## THE TASK
Please print, word for word, the part of the Temasys article starting at "IBM Connections built" and ending at "site or blog.".

Wednesday, July 16, 2014

Singapore Startup Temasys Builds Next Generation Web Communications

IBM Connections built on Temasys tools

Singapore startup Temasys last month unveiled its Skyway platform-a combination of tools and infrastructure that will enable developers to swiftly embed Web Real Time Communication (WebRTC) in browsers, applications, websites, and internet-connected devices. This month, Temasys will release a plug-in for WordPress, Joomla and Drupal. In other words, if you have a site that is hosted by one of those content management systems-as Forbes.com does-you might soon be able to conduct a high-quality audio or video chat with a reader or hold an interactive seminar right from you home site or blog.


Skyway isn't a consumer product, although within a few years we all should be benefiting. Customers are developers and enterprises that want to create better, cheaper, more reliable communications services. For example, messaging applications like Viber, WhatsApp and Wechat could build on Skyway to add HD video conferencing. Snapchat could add audio and video functions. So could Facebook. Smartphones could soon be able to support up to four persons on a single call.


As for existing interactive video, such as Skype, the Skyway tools can enhance video and audio quality while taking up much less bandwidth. In the image below of an IBM Connections B2B video app built with Temasys tools, the visual quality is sharper than Skype's. Skype itself could also adapt the Skyway tools to enable many more users to participate in a group chat than it does now, Temasys CEO Chip Wilcox told me.


Right now, high-quality multi-party video conferencing is very expensive in install; overcoming that problem will open up greater avenues for distance learning, training, customer support and telemedicine.


I was especially interested in WebRTC when I learned that it would eliminate the need to download a standalone app like WhatsApp or (ugh! Don't get me started) Skype or a browser plug-in or add-on requiring Java or (ugh, ugh) Flash. We won't need to make sure our chat partner has the same app. We won't even need to sign up for app accounts.

## Items from a dataset

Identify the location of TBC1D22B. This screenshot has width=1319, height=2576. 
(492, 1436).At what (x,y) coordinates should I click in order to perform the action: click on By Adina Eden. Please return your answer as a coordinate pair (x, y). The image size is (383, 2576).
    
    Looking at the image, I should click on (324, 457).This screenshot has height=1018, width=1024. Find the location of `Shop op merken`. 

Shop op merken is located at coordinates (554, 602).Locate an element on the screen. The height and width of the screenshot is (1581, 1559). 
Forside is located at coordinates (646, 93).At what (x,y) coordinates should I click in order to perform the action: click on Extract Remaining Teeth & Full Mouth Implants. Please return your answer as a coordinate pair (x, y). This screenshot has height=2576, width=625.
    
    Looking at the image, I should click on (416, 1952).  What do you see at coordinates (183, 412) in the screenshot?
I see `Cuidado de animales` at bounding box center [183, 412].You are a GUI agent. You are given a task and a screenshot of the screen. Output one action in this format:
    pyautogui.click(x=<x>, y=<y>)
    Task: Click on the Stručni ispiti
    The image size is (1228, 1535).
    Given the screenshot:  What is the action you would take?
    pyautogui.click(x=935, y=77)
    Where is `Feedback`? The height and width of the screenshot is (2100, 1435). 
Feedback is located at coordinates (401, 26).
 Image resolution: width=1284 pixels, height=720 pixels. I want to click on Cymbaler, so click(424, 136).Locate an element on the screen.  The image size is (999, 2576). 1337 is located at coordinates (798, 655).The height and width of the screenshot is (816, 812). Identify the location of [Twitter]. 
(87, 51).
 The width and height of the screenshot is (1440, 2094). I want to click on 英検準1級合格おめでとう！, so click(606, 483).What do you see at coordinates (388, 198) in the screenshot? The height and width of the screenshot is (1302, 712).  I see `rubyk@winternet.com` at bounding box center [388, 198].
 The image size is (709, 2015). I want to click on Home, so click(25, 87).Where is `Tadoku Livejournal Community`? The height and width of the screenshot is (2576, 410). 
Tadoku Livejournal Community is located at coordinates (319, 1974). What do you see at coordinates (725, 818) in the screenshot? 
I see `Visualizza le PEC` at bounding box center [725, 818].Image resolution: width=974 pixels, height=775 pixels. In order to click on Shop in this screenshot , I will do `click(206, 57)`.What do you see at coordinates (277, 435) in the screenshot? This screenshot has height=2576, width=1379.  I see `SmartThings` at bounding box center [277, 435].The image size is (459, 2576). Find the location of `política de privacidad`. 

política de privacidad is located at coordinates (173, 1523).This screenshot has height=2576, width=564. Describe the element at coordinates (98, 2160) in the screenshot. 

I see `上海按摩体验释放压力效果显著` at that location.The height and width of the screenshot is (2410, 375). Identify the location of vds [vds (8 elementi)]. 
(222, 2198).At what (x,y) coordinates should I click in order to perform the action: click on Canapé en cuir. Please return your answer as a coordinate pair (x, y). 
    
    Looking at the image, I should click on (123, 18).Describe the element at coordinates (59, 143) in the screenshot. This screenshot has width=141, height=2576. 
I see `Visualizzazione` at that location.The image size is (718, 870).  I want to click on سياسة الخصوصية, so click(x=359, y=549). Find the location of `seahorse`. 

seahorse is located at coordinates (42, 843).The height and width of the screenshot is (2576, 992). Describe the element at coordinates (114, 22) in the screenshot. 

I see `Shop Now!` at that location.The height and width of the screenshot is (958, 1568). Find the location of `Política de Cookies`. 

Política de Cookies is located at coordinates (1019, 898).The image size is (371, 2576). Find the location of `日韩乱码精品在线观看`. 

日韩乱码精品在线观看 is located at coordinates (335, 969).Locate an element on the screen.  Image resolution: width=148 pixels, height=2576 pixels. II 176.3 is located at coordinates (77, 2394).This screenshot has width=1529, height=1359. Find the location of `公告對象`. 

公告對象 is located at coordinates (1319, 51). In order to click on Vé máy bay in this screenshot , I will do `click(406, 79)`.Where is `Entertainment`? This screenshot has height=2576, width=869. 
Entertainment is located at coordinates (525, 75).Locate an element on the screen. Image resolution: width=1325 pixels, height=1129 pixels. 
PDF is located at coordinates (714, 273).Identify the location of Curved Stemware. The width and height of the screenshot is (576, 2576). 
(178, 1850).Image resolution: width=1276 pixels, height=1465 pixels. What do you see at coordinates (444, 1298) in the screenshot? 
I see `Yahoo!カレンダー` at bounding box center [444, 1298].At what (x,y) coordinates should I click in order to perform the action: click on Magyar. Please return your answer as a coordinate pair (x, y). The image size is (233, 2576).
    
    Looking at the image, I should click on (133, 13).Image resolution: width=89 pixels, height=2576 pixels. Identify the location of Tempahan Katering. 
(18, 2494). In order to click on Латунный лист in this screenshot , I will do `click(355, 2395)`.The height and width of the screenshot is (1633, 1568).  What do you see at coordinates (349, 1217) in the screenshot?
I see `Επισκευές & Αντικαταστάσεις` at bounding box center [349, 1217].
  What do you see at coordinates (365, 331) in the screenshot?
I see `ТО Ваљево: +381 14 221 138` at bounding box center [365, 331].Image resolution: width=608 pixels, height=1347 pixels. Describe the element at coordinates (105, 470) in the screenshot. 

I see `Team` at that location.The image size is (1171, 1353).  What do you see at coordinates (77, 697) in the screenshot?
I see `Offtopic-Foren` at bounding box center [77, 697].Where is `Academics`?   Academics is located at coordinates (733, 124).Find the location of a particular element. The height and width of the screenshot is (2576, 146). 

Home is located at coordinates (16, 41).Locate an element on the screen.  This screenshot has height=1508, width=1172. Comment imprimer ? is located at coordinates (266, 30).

## ANSWER
IBM Connections built on Temasys tools

Singapore startup Temasys last month unveiled its Skyway platform-a combination of tools and infrastructure that will enable developers to swiftly embed Web Real Time Communication (WebRTC) in browsers, applications, websites, and internet-connected devices. This month, Temasys will release a plug-in for WordPress, Joomla and Drupal. In other words, if you have a site that is hosted by one of those content management systems-as Forbes.com does-you might soon be able to conduct a high-quality audio or video chat with a reader or hold an interactive seminar right from you home site or blog.